The problem is, these software packages don’t maintain themselves. You need to keep them updated or you run the risk of being hacked. Even if you keep them updated, sometimes plugins are compromised by bad guys to enable sites to be hacked. This is not just a theoretical risk - companies like Securi get most of their business from WordPress installations that have been hacked.
So: you can do this, many people do this, but it has a cost and you’ll need to devote more energy to maintenance and updates if you want go down this path. Proceed with caution.

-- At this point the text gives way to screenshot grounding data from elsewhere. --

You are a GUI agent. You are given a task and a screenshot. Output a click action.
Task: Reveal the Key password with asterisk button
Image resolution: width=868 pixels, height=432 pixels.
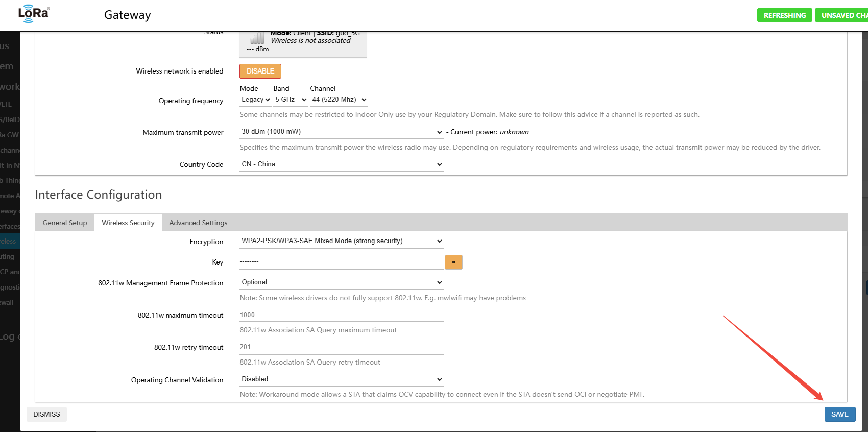tap(453, 262)
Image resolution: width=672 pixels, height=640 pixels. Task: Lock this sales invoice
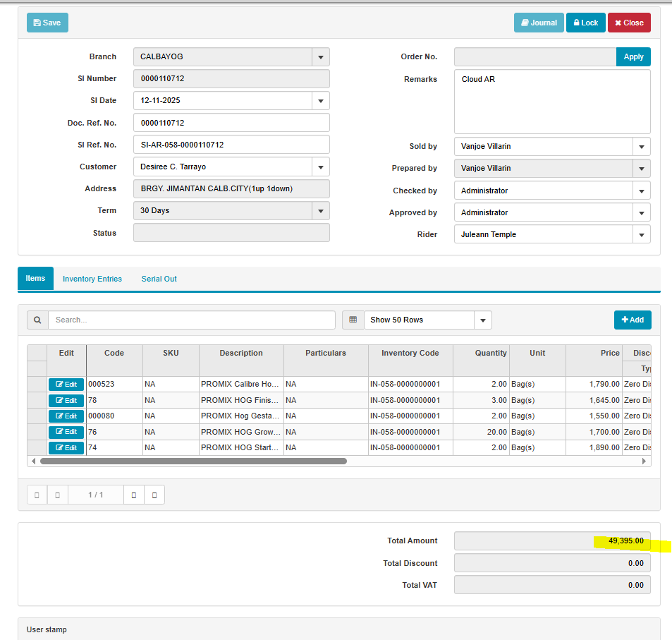585,23
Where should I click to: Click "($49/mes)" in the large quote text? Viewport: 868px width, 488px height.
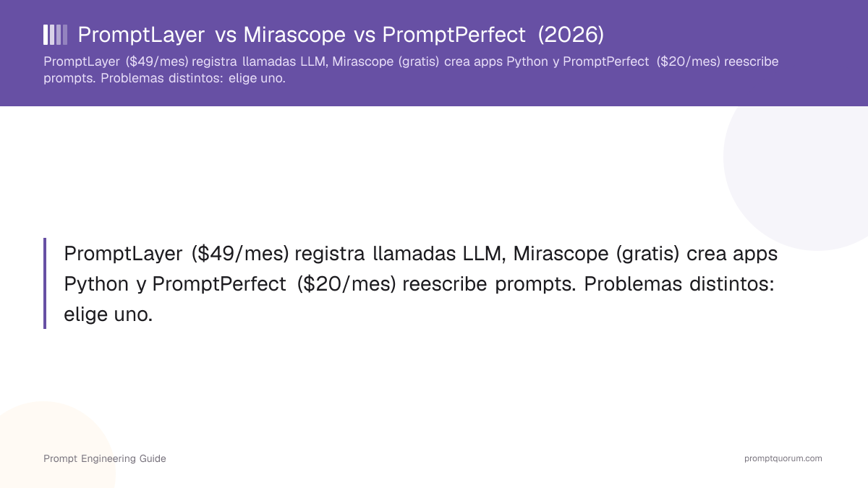pyautogui.click(x=241, y=254)
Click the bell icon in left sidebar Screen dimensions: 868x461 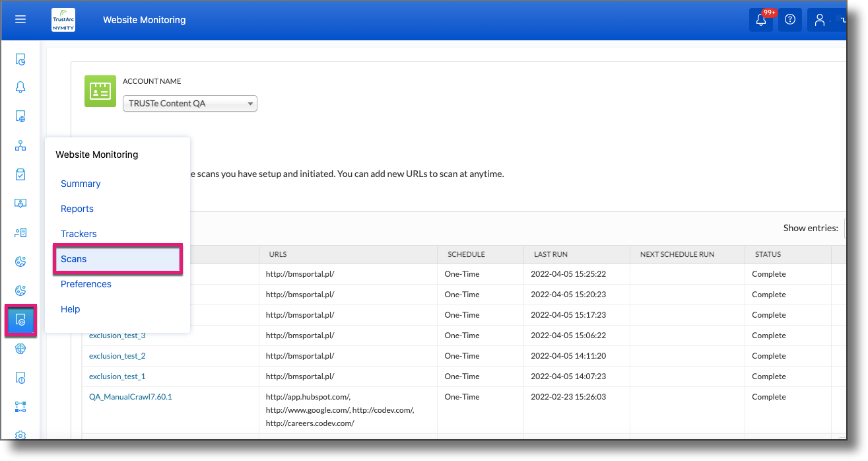[20, 88]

Zen Cart can pass a PCI security scan done by an ASV (Approved Scanning Vendor). Many other software packages cannot do this, so if you deploy them, you will fail a scan. At any time, your payment processor can demand that you run a scan and can cut you off if you cannot prove that you have passed. And you cannot simply go to another provider if this occurs, because they report these situations to the regulators in your jurisdiction, who can impose fines. PCI imposes a much higher level of security requirement than the average website requires, and because you handle payments, you are subject to this requirement.
If you still want to blog, see blogging for alternatives to installing WordPress on your Zen Cart server.
If your additional software is for sending email (such as phpList), consider migrating to a paid email service provider. The FAQ on Newsletters provides some suggestions.